──────── RECORDS SHOWN

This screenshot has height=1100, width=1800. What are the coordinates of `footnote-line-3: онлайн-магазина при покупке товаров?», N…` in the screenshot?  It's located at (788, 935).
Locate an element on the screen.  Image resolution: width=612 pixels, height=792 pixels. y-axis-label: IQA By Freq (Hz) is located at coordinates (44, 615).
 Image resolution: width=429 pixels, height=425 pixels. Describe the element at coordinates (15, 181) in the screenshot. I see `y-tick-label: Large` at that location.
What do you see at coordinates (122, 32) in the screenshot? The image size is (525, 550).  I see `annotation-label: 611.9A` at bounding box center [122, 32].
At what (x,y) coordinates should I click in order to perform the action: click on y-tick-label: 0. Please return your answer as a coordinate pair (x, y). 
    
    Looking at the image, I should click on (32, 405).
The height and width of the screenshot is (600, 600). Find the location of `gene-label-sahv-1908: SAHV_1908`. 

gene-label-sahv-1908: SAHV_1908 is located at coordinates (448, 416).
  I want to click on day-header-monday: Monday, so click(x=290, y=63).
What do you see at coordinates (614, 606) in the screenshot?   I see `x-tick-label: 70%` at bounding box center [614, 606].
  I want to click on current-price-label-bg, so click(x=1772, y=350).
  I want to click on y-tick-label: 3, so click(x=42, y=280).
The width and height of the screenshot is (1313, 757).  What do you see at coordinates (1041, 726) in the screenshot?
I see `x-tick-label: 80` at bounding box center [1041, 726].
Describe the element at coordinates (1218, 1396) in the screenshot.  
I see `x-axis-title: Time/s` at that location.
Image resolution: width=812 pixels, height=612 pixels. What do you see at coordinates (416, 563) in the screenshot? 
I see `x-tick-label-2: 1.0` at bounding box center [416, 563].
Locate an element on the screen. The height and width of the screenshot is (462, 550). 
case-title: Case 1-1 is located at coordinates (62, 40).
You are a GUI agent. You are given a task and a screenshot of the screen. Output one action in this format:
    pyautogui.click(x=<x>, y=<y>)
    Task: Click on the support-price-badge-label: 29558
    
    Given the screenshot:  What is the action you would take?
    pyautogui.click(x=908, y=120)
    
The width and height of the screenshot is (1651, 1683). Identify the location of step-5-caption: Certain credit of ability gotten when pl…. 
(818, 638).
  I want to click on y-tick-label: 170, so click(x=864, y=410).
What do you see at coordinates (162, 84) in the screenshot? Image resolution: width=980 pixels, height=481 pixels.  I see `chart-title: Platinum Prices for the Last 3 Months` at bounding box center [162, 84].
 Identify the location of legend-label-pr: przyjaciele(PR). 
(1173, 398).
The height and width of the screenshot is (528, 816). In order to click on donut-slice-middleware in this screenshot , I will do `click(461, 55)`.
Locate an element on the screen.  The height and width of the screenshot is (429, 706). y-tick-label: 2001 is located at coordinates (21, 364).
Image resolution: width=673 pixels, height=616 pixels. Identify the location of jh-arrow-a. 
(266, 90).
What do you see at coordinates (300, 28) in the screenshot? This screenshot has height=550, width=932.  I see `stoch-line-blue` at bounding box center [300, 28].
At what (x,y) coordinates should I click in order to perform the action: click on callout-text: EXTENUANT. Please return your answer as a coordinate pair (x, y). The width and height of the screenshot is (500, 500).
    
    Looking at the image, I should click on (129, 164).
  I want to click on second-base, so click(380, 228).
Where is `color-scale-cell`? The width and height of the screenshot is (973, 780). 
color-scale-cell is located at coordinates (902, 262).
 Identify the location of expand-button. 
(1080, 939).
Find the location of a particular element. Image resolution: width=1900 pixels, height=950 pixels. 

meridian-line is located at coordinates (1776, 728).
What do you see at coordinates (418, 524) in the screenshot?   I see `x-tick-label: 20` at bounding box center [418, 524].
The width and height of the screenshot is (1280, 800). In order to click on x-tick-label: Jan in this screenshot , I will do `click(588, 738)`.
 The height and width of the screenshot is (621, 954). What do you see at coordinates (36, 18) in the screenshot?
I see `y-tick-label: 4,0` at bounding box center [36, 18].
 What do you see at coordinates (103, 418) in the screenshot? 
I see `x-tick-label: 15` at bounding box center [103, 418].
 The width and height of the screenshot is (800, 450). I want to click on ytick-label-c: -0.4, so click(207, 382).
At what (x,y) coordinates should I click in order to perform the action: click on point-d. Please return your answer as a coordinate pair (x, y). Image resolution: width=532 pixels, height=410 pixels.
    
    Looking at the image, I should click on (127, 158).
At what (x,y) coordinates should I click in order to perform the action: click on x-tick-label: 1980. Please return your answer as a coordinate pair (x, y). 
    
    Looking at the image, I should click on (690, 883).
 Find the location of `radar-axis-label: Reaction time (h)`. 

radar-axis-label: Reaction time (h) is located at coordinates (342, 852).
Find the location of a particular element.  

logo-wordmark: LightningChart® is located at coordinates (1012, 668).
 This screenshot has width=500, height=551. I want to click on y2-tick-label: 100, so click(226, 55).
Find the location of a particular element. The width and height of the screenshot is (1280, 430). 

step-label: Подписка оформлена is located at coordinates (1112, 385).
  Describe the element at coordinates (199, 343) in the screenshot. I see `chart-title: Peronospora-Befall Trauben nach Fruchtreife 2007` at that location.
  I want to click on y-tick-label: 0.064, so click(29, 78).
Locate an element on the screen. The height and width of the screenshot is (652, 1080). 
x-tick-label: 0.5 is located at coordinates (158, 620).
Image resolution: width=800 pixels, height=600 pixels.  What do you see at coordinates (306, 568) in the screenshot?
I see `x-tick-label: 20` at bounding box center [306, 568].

────────────────

Please copy out the entire listing above word for word, line by line, without changing anything.

This screenshot has height=1100, width=1800. What are the coordinates of `footnote-line-3: онлайн-магазина при покупке товаров?», N…` in the screenshot?  It's located at (788, 935).
Locate an element on the screen.  Image resolution: width=612 pixels, height=792 pixels. y-axis-label: IQA By Freq (Hz) is located at coordinates (44, 615).
 Image resolution: width=429 pixels, height=425 pixels. Describe the element at coordinates (15, 181) in the screenshot. I see `y-tick-label: Large` at that location.
What do you see at coordinates (122, 32) in the screenshot? The image size is (525, 550).  I see `annotation-label: 611.9A` at bounding box center [122, 32].
At what (x,y) coordinates should I click in order to perform the action: click on y-tick-label: 0. Please return your answer as a coordinate pair (x, y). 
    
    Looking at the image, I should click on (32, 405).
The height and width of the screenshot is (600, 600). Find the location of `gene-label-sahv-1908: SAHV_1908`. 

gene-label-sahv-1908: SAHV_1908 is located at coordinates (448, 416).
  I want to click on day-header-monday: Monday, so click(x=290, y=63).
What do you see at coordinates (614, 606) in the screenshot?   I see `x-tick-label: 70%` at bounding box center [614, 606].
  I want to click on current-price-label-bg, so click(x=1772, y=350).
  I want to click on y-tick-label: 3, so click(x=42, y=280).
The width and height of the screenshot is (1313, 757).  What do you see at coordinates (1041, 726) in the screenshot?
I see `x-tick-label: 80` at bounding box center [1041, 726].
Describe the element at coordinates (1218, 1396) in the screenshot.  
I see `x-axis-title: Time/s` at that location.
Image resolution: width=812 pixels, height=612 pixels. What do you see at coordinates (416, 563) in the screenshot? 
I see `x-tick-label-2: 1.0` at bounding box center [416, 563].
Locate an element on the screen. The height and width of the screenshot is (462, 550). 
case-title: Case 1-1 is located at coordinates (62, 40).
You are a GUI agent. You are given a task and a screenshot of the screen. Output one action in this format:
    pyautogui.click(x=<x>, y=<y>)
    Task: Click on the support-price-badge-label: 29558
    
    Given the screenshot:  What is the action you would take?
    pyautogui.click(x=908, y=120)
    
The width and height of the screenshot is (1651, 1683). Identify the location of step-5-caption: Certain credit of ability gotten when pl…. 
(818, 638).
  I want to click on y-tick-label: 170, so click(x=864, y=410).
What do you see at coordinates (162, 84) in the screenshot? Image resolution: width=980 pixels, height=481 pixels.  I see `chart-title: Platinum Prices for the Last 3 Months` at bounding box center [162, 84].
 Identify the location of legend-label-pr: przyjaciele(PR). 
(1173, 398).
The height and width of the screenshot is (528, 816). In order to click on donut-slice-middleware in this screenshot , I will do `click(461, 55)`.
Locate an element on the screen.  The height and width of the screenshot is (429, 706). y-tick-label: 2001 is located at coordinates (21, 364).
Image resolution: width=673 pixels, height=616 pixels. Identify the location of jh-arrow-a. 
(266, 90).
What do you see at coordinates (300, 28) in the screenshot? This screenshot has height=550, width=932.  I see `stoch-line-blue` at bounding box center [300, 28].
At what (x,y) coordinates should I click in order to perform the action: click on callout-text: EXTENUANT. Please return your answer as a coordinate pair (x, y). The width and height of the screenshot is (500, 500).
    
    Looking at the image, I should click on (129, 164).
  I want to click on second-base, so click(380, 228).
Where is `color-scale-cell`? The width and height of the screenshot is (973, 780). 
color-scale-cell is located at coordinates (902, 262).
 Identify the location of expand-button. 
(1080, 939).
Find the location of a particular element. Image resolution: width=1900 pixels, height=950 pixels. 

meridian-line is located at coordinates (1776, 728).
What do you see at coordinates (418, 524) in the screenshot?   I see `x-tick-label: 20` at bounding box center [418, 524].
The width and height of the screenshot is (1280, 800). In order to click on x-tick-label: Jan in this screenshot , I will do `click(588, 738)`.
 The height and width of the screenshot is (621, 954). What do you see at coordinates (36, 18) in the screenshot?
I see `y-tick-label: 4,0` at bounding box center [36, 18].
 What do you see at coordinates (103, 418) in the screenshot? 
I see `x-tick-label: 15` at bounding box center [103, 418].
 The width and height of the screenshot is (800, 450). I want to click on ytick-label-c: -0.4, so click(207, 382).
At what (x,y) coordinates should I click in order to perform the action: click on point-d. Please return your answer as a coordinate pair (x, y). Image resolution: width=532 pixels, height=410 pixels.
    
    Looking at the image, I should click on (127, 158).
At what (x,y) coordinates should I click in order to perform the action: click on x-tick-label: 1980. Please return your answer as a coordinate pair (x, y). 
    
    Looking at the image, I should click on (690, 883).
 Find the location of `radar-axis-label: Reaction time (h)`. 

radar-axis-label: Reaction time (h) is located at coordinates (342, 852).
Find the location of a particular element.  

logo-wordmark: LightningChart® is located at coordinates (1012, 668).
 This screenshot has width=500, height=551. I want to click on y2-tick-label: 100, so click(226, 55).
Find the location of a particular element. The width and height of the screenshot is (1280, 430). 

step-label: Подписка оформлена is located at coordinates (1112, 385).
  Describe the element at coordinates (199, 343) in the screenshot. I see `chart-title: Peronospora-Befall Trauben nach Fruchtreife 2007` at that location.
  I want to click on y-tick-label: 0.064, so click(29, 78).
Locate an element on the screen. The height and width of the screenshot is (652, 1080). 
x-tick-label: 0.5 is located at coordinates (158, 620).
Image resolution: width=800 pixels, height=600 pixels.  What do you see at coordinates (306, 568) in the screenshot?
I see `x-tick-label: 20` at bounding box center [306, 568].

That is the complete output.